◆ Work to be completed: The output should be all entries, each matching the original exactly.

═══ Study material

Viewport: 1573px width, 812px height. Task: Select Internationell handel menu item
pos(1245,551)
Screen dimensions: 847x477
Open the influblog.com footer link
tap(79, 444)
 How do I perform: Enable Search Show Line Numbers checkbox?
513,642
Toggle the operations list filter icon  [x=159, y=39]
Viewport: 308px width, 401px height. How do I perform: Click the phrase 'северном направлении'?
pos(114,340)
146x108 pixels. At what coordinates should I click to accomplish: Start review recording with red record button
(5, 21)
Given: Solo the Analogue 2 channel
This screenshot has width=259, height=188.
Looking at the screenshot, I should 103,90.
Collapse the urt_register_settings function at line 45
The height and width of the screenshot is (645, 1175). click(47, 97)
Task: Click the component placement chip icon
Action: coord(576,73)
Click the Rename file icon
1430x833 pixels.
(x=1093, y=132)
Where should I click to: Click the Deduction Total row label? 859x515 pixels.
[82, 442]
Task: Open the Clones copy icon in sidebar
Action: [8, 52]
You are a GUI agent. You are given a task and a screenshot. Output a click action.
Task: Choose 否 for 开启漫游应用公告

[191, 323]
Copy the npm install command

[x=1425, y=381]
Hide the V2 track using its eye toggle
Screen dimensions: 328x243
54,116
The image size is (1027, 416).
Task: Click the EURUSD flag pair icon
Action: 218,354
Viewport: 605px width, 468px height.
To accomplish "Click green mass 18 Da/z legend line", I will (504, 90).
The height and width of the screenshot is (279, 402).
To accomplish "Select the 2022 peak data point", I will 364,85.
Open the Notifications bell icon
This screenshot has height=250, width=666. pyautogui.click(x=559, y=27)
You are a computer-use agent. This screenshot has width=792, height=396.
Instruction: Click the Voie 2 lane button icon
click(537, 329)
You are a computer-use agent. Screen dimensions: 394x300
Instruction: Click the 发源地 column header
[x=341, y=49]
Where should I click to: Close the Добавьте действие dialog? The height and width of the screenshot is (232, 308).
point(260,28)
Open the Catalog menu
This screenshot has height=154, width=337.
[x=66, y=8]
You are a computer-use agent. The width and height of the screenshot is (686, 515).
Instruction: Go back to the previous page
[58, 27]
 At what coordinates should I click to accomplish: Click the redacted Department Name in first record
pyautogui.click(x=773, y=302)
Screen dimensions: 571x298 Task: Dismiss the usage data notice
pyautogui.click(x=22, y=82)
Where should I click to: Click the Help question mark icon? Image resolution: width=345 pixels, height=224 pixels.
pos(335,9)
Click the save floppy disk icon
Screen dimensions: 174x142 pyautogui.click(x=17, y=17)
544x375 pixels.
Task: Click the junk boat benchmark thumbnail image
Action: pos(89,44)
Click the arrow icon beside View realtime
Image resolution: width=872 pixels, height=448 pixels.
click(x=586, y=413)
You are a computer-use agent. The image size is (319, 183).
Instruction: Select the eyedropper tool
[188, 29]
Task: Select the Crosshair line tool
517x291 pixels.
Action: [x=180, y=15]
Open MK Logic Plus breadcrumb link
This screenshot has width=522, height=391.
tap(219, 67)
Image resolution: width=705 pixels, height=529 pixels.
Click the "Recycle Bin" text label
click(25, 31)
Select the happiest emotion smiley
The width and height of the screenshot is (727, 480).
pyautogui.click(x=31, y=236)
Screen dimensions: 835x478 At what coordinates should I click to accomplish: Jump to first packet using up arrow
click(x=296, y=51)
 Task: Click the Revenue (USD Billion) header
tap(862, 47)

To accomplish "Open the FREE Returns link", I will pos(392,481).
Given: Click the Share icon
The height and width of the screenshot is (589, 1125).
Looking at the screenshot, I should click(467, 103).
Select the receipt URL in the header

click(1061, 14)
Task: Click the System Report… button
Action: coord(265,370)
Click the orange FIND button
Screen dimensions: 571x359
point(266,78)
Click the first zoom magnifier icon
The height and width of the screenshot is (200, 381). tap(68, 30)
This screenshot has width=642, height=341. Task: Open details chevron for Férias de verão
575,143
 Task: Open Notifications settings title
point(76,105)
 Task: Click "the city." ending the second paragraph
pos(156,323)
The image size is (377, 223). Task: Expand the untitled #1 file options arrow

══════

◆ Reply to the task:
Viewport: 1573px width, 812px height. Task: Select Internationell handel menu item
pos(1245,551)
Screen dimensions: 847x477
Open the influblog.com footer link
tap(79, 444)
 How do I perform: Enable Search Show Line Numbers checkbox?
513,642
Toggle the operations list filter icon  [x=159, y=39]
Viewport: 308px width, 401px height. How do I perform: Click the phrase 'северном направлении'?
pos(114,340)
146x108 pixels. At what coordinates should I click to accomplish: Start review recording with red record button
(5, 21)
Given: Solo the Analogue 2 channel
This screenshot has width=259, height=188.
Looking at the screenshot, I should 103,90.
Collapse the urt_register_settings function at line 45
The height and width of the screenshot is (645, 1175). click(47, 97)
Task: Click the component placement chip icon
Action: coord(576,73)
Click the Rename file icon
1430x833 pixels.
(x=1093, y=132)
Where should I click to: Click the Deduction Total row label? 859x515 pixels.
[82, 442]
Task: Open the Clones copy icon in sidebar
Action: [8, 52]
You are a GUI agent. You are given a task and a screenshot. Output a click action.
Task: Choose 否 for 开启漫游应用公告

[191, 323]
Copy the npm install command

[x=1425, y=381]
Hide the V2 track using its eye toggle
Screen dimensions: 328x243
54,116
The image size is (1027, 416).
Task: Click the EURUSD flag pair icon
Action: 218,354
Viewport: 605px width, 468px height.
To accomplish "Click green mass 18 Da/z legend line", I will (504, 90).
The height and width of the screenshot is (279, 402).
To accomplish "Select the 2022 peak data point", I will 364,85.
Open the Notifications bell icon
This screenshot has height=250, width=666. pyautogui.click(x=559, y=27)
You are a computer-use agent. This screenshot has width=792, height=396.
Instruction: Click the Voie 2 lane button icon
click(537, 329)
You are a computer-use agent. Screen dimensions: 394x300
Instruction: Click the 发源地 column header
[x=341, y=49]
Where should I click to: Close the Добавьте действие dialog? The height and width of the screenshot is (232, 308).
point(260,28)
Open the Catalog menu
This screenshot has height=154, width=337.
[x=66, y=8]
You are a computer-use agent. The width and height of the screenshot is (686, 515).
Instruction: Go back to the previous page
[58, 27]
 At what coordinates should I click to accomplish: Click the redacted Department Name in first record
pyautogui.click(x=773, y=302)
Screen dimensions: 571x298 Task: Dismiss the usage data notice
pyautogui.click(x=22, y=82)
Where should I click to: Click the Help question mark icon? Image resolution: width=345 pixels, height=224 pixels.
pos(335,9)
Click the save floppy disk icon
Screen dimensions: 174x142 pyautogui.click(x=17, y=17)
544x375 pixels.
Task: Click the junk boat benchmark thumbnail image
Action: pos(89,44)
Click the arrow icon beside View realtime
Image resolution: width=872 pixels, height=448 pixels.
click(x=586, y=413)
You are a computer-use agent. The image size is (319, 183).
Instruction: Select the eyedropper tool
[188, 29]
Task: Select the Crosshair line tool
517x291 pixels.
Action: [x=180, y=15]
Open MK Logic Plus breadcrumb link
This screenshot has width=522, height=391.
tap(219, 67)
Image resolution: width=705 pixels, height=529 pixels.
Click the "Recycle Bin" text label
click(25, 31)
Select the happiest emotion smiley
The width and height of the screenshot is (727, 480).
pyautogui.click(x=31, y=236)
Screen dimensions: 835x478 At what coordinates should I click to accomplish: Jump to first packet using up arrow
click(x=296, y=51)
 Task: Click the Revenue (USD Billion) header
tap(862, 47)

To accomplish "Open the FREE Returns link", I will pos(392,481).
Given: Click the Share icon
The height and width of the screenshot is (589, 1125).
Looking at the screenshot, I should click(467, 103).
Select the receipt URL in the header

click(1061, 14)
Task: Click the System Report… button
Action: coord(265,370)
Click the orange FIND button
Screen dimensions: 571x359
point(266,78)
Click the first zoom magnifier icon
The height and width of the screenshot is (200, 381). tap(68, 30)
This screenshot has width=642, height=341. Task: Open details chevron for Férias de verão
575,143
 Task: Open Notifications settings title
point(76,105)
 Task: Click "the city." ending the second paragraph
pos(156,323)
The image size is (377, 223). Task: Expand the untitled #1 file options arrow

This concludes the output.